Furthermore, our meta-analysis revealed that IVIM DWI-derived D and ADC values showed good diagnostic performance for differentiating malignant from benign STTs, and D would be slightly better than ADC because D eliminates the contributions of tissue perfusion to reflect tissue diffusivity more precisely than ADC. Our results contradicted a previous study by Wu H and Lee SK et al [15, 40] showing that the AUCs of ADC were slightly better than those of D based on the ROC analysis. We also noted that the ADC and D values gradually decreased from benign to malignant tumors, in which water molecule diffusion was more impeded due to the increase in cell density and decrease in the extracellular space [15, 17, 50]. However, IVIM-derived D* and f failed to show fair diagnostic performance. D* is considered proportional to the mean capillary segment length and average blood velocity and may chiefly reflect tumor vascularity [15, 51] Although our results showed a distinct increase in D* from benign to malignant soft tissue tumors, the diagnostic performance was fair. The f value may correlate with the amount of normal angiogenesis with intact vessels in terms of basement membrane thickness and pericyte coverage and may be an indicator of intact vascular permeability. Perhaps due to variability in histological grades or varying tumor vascularity among the tumor types [15, 52], the diagnostic performance of the f value was poor. Further studies with larger numbers of subjects are needed to confirm our findings.

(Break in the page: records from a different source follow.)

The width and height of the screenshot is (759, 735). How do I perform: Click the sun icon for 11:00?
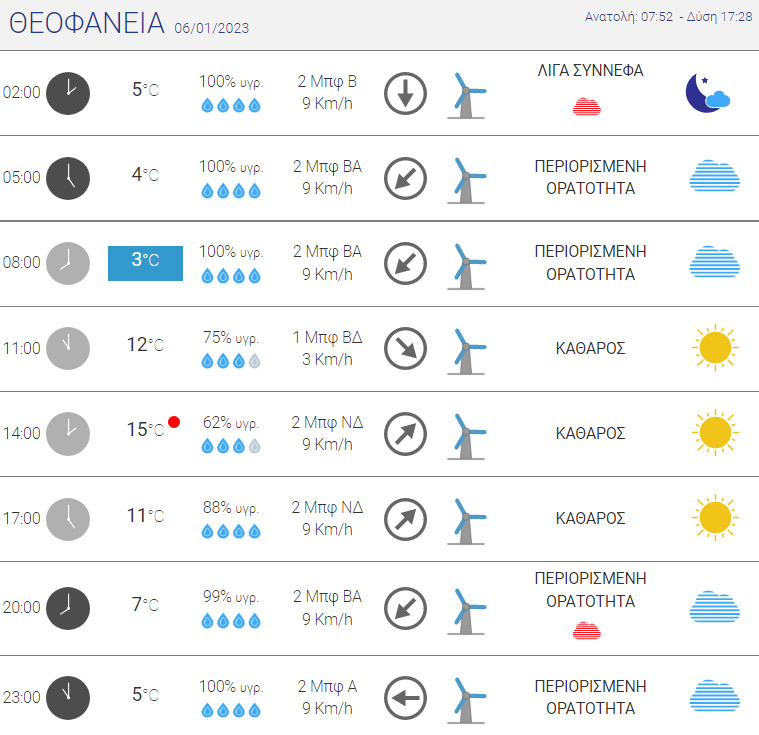(715, 348)
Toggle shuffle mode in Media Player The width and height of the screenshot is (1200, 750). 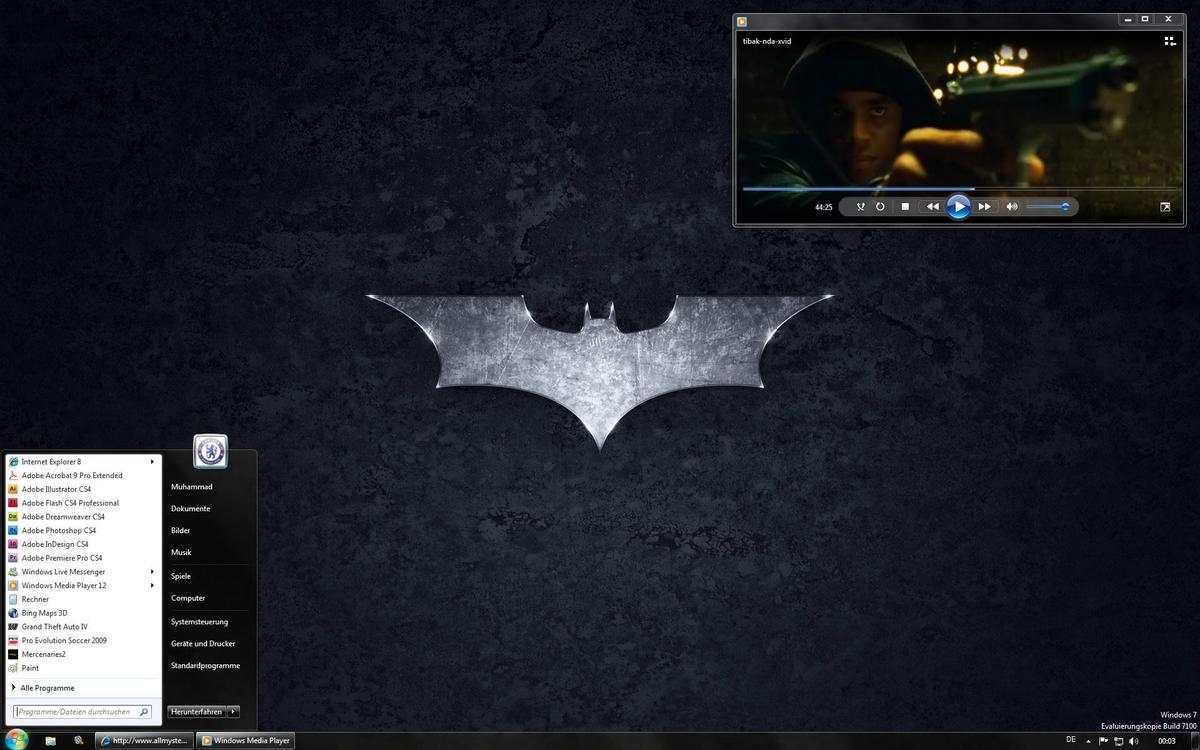[860, 207]
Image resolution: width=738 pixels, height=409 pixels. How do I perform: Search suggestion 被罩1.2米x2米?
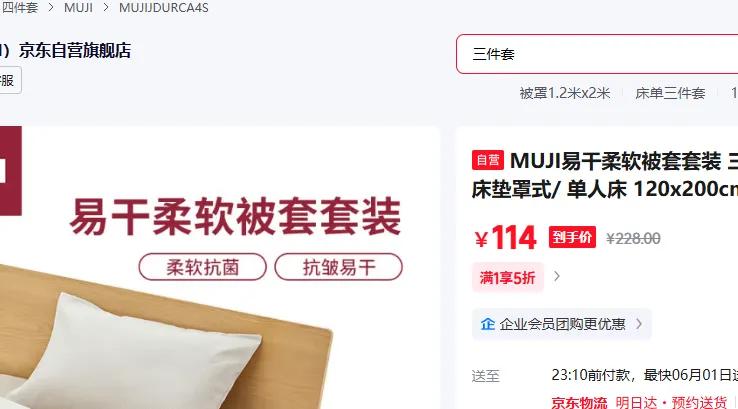(x=565, y=93)
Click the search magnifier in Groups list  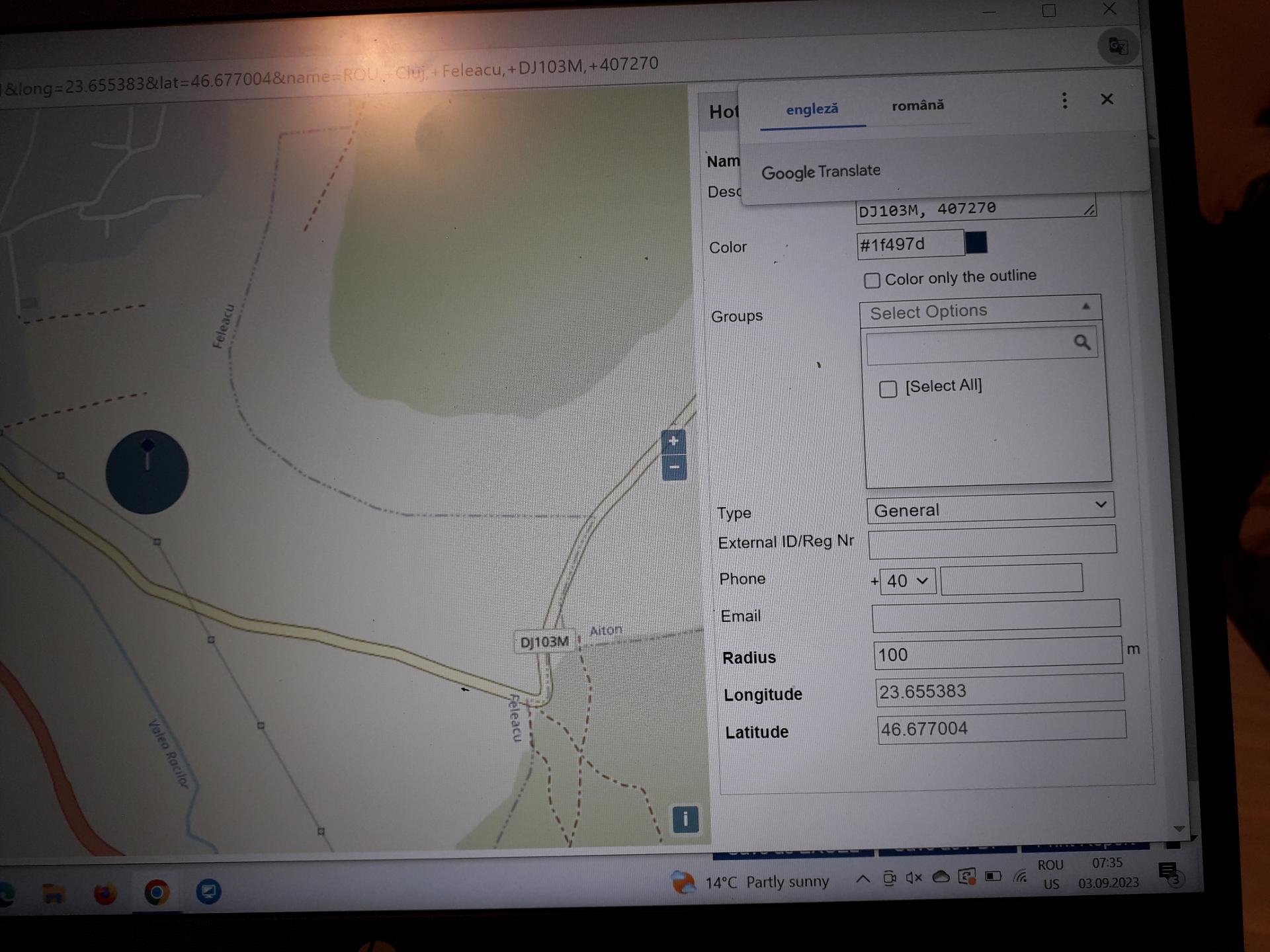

According to previous studies, DKI parameters are sensitive to noise effects and the degradation of image quality that strongly influence nonbrain imaging, and the reliability may be insufficient, especially for nonbrain imaging [20, 53]. Few DKI studies on musculoskeletal STTs have been conducted, and we only included 2 studies. They both revealed that the DKI-derived MK parameter showed good diagnostic performance for differentiating malignant from benign STTs, which was presumed to be correlated with the complexity of the tumor microenvironment . However, the result is inconclusive due to the small number of publications, and these studies did not include patients with myxoid sarcoma or chondrosarcoma.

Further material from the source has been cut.